[DATA SECTION]
** Begin **
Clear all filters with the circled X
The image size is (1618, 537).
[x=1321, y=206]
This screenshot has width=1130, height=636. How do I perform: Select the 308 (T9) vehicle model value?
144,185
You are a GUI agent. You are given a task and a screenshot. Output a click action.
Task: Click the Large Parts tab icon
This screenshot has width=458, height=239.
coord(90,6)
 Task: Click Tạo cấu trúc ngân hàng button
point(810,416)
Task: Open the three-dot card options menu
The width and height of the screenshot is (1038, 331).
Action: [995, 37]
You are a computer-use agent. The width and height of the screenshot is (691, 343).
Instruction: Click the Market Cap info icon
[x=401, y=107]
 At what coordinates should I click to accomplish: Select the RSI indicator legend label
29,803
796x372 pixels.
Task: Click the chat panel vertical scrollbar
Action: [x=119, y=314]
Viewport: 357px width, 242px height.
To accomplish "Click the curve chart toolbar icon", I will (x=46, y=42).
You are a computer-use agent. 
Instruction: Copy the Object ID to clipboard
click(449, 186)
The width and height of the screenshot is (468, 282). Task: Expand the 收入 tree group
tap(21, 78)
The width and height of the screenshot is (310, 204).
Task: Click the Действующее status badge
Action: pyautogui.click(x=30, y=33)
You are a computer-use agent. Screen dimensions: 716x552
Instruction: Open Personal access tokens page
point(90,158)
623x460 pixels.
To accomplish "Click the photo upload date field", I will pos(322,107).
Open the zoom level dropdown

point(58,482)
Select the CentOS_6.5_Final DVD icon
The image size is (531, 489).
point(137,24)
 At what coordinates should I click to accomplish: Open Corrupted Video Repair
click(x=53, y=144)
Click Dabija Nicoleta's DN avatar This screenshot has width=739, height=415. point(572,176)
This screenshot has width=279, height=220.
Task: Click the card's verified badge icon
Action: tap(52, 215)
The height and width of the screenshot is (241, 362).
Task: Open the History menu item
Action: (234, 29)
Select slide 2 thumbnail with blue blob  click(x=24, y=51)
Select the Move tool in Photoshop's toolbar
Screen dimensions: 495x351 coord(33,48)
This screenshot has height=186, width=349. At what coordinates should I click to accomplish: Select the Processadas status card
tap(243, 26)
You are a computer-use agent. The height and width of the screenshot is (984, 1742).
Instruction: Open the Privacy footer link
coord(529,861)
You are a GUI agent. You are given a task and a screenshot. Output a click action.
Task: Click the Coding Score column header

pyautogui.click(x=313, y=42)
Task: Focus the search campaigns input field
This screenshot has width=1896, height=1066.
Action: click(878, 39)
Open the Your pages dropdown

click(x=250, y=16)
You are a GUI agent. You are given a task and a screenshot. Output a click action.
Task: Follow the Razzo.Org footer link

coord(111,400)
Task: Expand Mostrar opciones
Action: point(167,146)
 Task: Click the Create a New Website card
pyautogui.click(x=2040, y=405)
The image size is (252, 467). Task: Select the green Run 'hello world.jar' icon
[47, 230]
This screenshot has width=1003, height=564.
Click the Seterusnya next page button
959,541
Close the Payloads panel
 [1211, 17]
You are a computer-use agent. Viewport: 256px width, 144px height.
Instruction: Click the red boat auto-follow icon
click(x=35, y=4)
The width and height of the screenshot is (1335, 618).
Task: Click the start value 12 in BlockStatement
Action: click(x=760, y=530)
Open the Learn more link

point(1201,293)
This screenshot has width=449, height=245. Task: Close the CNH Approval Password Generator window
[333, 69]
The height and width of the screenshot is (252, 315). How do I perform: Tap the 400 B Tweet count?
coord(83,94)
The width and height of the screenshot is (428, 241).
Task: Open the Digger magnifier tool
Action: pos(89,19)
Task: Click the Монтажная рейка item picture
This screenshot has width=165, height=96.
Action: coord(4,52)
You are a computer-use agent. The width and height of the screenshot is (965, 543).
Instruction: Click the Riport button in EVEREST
** End **
[PROMPT] Update the data above so that every "computer-use agent" reads "screen automation agent", and leave every other line and character as it is.

[RESULT BELOW]
Clear all filters with the circled X
The image size is (1618, 537).
[x=1321, y=206]
This screenshot has width=1130, height=636. How do I perform: Select the 308 (T9) vehicle model value?
144,185
You are a GUI agent. You are given a task and a screenshot. Output a click action.
Task: Click the Large Parts tab icon
This screenshot has width=458, height=239.
coord(90,6)
 Task: Click Tạo cấu trúc ngân hàng button
point(810,416)
Task: Open the three-dot card options menu
The width and height of the screenshot is (1038, 331).
Action: [995, 37]
You are a screen automation agent. The width and height of the screenshot is (691, 343).
Instruction: Click the Market Cap info icon
[x=401, y=107]
 At what coordinates should I click to accomplish: Select the RSI indicator legend label
29,803
796x372 pixels.
Task: Click the chat panel vertical scrollbar
Action: [x=119, y=314]
Viewport: 357px width, 242px height.
To accomplish "Click the curve chart toolbar icon", I will (x=46, y=42).
You are a screen automation agent. 
Instruction: Copy the Object ID to clipboard
click(449, 186)
The width and height of the screenshot is (468, 282). Task: Expand the 收入 tree group
tap(21, 78)
The width and height of the screenshot is (310, 204).
Task: Click the Действующее status badge
Action: pyautogui.click(x=30, y=33)
You are a screen automation agent. Screen dimensions: 716x552
Instruction: Open Personal access tokens page
point(90,158)
623x460 pixels.
To accomplish "Click the photo upload date field", I will pos(322,107).
Open the zoom level dropdown

point(58,482)
Select the CentOS_6.5_Final DVD icon
The image size is (531, 489).
point(137,24)
 At what coordinates should I click to accomplish: Open Corrupted Video Repair
click(x=53, y=144)
Click Dabija Nicoleta's DN avatar This screenshot has width=739, height=415. point(572,176)
This screenshot has width=279, height=220.
Task: Click the card's verified badge icon
Action: tap(52, 215)
The height and width of the screenshot is (241, 362).
Task: Open the History menu item
Action: (234, 29)
Select slide 2 thumbnail with blue blob  click(x=24, y=51)
Select the Move tool in Photoshop's toolbar
Screen dimensions: 495x351 coord(33,48)
This screenshot has height=186, width=349. At what coordinates should I click to accomplish: Select the Processadas status card
tap(243, 26)
You are a screen automation agent. The height and width of the screenshot is (984, 1742).
Instruction: Open the Privacy footer link
coord(529,861)
You are a GUI agent. You are given a task and a screenshot. Output a click action.
Task: Click the Coding Score column header

pyautogui.click(x=313, y=42)
Task: Focus the search campaigns input field
This screenshot has width=1896, height=1066.
Action: click(878, 39)
Open the Your pages dropdown

click(x=250, y=16)
You are a GUI agent. You are given a task and a screenshot. Output a click action.
Task: Follow the Razzo.Org footer link

coord(111,400)
Task: Expand Mostrar opciones
Action: point(167,146)
 Task: Click the Create a New Website card
pyautogui.click(x=2040, y=405)
The image size is (252, 467). Task: Select the green Run 'hello world.jar' icon
[47, 230]
This screenshot has width=1003, height=564.
Click the Seterusnya next page button
959,541
Close the Payloads panel
 [1211, 17]
You are a screen automation agent. Viewport: 256px width, 144px height.
Instruction: Click the red boat auto-follow icon
click(x=35, y=4)
The width and height of the screenshot is (1335, 618).
Task: Click the start value 12 in BlockStatement
Action: click(x=760, y=530)
Open the Learn more link

point(1201,293)
This screenshot has width=449, height=245. Task: Close the CNH Approval Password Generator window
[333, 69]
The height and width of the screenshot is (252, 315). How do I perform: Tap the 400 B Tweet count?
coord(83,94)
The width and height of the screenshot is (428, 241).
Task: Open the Digger magnifier tool
Action: pos(89,19)
Task: Click the Монтажная рейка item picture
This screenshot has width=165, height=96.
Action: coord(4,52)
You are a screen automation agent. The width and height of the screenshot is (965, 543).
Instruction: Click the Riport button in EVEREST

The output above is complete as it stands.